(Collected data)
● ● ● ●
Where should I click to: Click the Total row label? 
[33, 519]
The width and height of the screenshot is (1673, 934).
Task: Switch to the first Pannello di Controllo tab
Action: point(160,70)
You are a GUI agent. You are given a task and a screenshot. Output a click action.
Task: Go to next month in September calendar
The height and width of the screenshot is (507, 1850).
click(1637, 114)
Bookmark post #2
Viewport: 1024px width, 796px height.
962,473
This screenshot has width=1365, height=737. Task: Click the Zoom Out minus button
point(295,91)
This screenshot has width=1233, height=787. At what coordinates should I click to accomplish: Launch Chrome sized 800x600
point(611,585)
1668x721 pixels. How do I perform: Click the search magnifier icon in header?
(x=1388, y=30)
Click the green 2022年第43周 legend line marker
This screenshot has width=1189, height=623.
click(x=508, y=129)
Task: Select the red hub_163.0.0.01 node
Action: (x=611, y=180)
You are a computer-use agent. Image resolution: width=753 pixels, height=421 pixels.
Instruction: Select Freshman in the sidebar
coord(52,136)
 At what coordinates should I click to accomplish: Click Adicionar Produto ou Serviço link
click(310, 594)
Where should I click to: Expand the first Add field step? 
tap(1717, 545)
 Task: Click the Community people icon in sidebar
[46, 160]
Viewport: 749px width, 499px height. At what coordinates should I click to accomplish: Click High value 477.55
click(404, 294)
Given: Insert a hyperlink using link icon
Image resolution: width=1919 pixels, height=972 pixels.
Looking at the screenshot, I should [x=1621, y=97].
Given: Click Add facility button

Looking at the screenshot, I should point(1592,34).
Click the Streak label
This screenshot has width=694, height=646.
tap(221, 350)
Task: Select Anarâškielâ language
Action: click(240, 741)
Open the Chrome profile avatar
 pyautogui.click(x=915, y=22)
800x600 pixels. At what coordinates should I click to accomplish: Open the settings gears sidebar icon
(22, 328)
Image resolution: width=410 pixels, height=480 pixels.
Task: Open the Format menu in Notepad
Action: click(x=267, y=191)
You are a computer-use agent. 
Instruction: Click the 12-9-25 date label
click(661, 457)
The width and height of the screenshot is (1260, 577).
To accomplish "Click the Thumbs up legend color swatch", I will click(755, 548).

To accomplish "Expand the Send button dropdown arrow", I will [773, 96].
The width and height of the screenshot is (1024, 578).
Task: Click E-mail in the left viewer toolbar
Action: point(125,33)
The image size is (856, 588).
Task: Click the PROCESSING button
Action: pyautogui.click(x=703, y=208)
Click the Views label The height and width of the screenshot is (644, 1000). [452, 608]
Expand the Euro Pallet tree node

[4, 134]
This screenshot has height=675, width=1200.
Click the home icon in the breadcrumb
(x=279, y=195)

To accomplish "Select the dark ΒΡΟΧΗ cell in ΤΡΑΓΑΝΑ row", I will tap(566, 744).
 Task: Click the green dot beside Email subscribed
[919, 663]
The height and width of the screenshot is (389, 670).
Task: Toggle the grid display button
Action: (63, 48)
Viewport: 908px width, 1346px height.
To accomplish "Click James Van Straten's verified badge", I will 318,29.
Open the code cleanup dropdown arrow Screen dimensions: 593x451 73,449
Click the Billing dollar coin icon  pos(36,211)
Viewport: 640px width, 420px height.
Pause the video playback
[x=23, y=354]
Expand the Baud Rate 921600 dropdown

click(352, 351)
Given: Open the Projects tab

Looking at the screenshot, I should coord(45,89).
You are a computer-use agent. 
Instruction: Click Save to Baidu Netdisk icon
● ● ● ●
**TO DO**
Find the lines in the data that include "agent", then copy each of them.

**RESPONSE BELOW**
You are a GUI agent. You are given a task and a screenshot. Output a click action.
You are a computer-use agent. Image resolution: width=753 pixels, height=421 pixels.
You are a computer-use agent. 
You are a computer-use agent. 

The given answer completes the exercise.